23 October to 1 November 2022

Anchorages: Playa del Antequera and Los Christiano

Marinas: Santa Cruz

With heads a little sore from the party the night before, we set sail for Tenerife to surprise Sander’s parents in Santa Cruz marina.

In the Atlantic Islands book, which is now our go-to while sailing the islands, we read that we need to take care of the acceleration zones between the islands. When the predominantly northerly winds blow, they go up and over the volcanic peaks or divide and funnel around and between the islands. When this happens, the wind can change from blowing a 5 to a 25 within 200 meters.

As we sail past the southern part of Fuerteventura, we experience our first bout of the acceleration zone. Winds are picking up, and the Atlantic swell is coming from the same direction. A little bumpy start, but good to be out in the elements again.

By nightfall, we pass the northern tip of Gran Canaria. We would have liked to visit this island, but this time of the year, most anchorages and marinas crawl with hundreds of boats sailing with the ARC from Gran Canaria over to St. Lucia in the Caribbean. The organisers ensure that all the entrants have space in the marinas. We have noticed some of these entrants become very self-absorbed…remember the guy who claimed too much anchoring space in Fuerteventura…he was one of them. You spot them a mile away with their massive ARC 2022 flags hanging from the mast. We notice a clear divide between people participating in this race and the other sailors crossing the Atlantic by themselves, and many nights go by exchanging stories of how they behave. Mind you, we have also met a couple of lovely people sailing with the ARC, and due to them, we will stop making fun of them.

I am on watch, and we are using Hydrovane (Rob). I make a few adjustments to ensure we cross a shipping channel at a 90-degree angle and avoid the oncoming cargo ships. With the adjustments done, Susie Jane reacts differently. Some more anxious pulls and pushes, and we need to reset Rob and the sails. She is back on track, and our speed has decreased. With no real explanation for this, we assume the tide and our sail set-up has something to do with this.

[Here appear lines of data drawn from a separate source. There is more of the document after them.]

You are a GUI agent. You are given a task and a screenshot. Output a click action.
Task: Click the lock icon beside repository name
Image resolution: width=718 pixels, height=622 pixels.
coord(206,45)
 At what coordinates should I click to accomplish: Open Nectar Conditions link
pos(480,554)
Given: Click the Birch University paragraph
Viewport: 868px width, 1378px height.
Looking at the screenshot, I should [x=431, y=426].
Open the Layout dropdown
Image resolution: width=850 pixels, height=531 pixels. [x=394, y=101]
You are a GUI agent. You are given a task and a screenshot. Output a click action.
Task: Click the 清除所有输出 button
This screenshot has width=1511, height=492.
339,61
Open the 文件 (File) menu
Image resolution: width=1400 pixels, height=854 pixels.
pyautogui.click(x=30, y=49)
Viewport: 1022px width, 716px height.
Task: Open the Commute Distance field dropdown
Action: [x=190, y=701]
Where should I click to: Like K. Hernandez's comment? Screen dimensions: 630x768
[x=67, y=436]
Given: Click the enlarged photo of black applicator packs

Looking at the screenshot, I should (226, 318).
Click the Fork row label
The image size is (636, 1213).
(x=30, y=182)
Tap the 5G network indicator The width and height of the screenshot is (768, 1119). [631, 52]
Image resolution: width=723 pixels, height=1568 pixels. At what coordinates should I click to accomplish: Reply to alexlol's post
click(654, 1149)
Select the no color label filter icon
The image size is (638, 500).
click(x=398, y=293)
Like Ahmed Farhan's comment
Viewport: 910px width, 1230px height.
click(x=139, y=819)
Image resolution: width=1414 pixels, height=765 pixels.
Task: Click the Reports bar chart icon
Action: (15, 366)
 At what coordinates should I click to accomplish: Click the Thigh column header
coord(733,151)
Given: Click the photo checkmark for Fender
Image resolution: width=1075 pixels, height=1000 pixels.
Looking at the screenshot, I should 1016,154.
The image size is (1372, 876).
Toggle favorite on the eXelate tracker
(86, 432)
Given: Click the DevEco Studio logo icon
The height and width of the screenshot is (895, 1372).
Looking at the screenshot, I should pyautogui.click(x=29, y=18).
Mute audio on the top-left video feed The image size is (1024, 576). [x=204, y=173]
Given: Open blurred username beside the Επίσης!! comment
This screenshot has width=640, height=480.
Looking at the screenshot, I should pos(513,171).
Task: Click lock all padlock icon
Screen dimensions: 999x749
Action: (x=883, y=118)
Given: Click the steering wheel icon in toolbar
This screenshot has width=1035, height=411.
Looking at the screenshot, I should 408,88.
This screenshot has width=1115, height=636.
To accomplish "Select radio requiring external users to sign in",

By sunrise, we can see the enormous cliff faces of Tenerife’s northern coastline. It is breath-taking; you feel so small and fragile between these rugged cliffs. A pod of dolphin’s swims off our starboard side, and the waves splash against our hull harmoniously.

Tenerife is the largest island in the archipelago and boasts the highest mountain in Spain, El Tiede, which rises to 3718 meters above sea level.

We are still trying to understand the speed we are making. With 15 knots of wind on our beam, we should be making at least 7 knots, but we inch along at 4 knots. Something is amiss here.

We enter the marina by lunchtime and need to turn to ensure we are ready for our stern-to mooring. As we do this, we glimpse something yellow and huge floating beneath us. It is a large construction waste bag that has somehow tangled itself onto Susie Jane and was the reason for our slow progress as it acted as a sea anchor for the last 12 hours of sailing.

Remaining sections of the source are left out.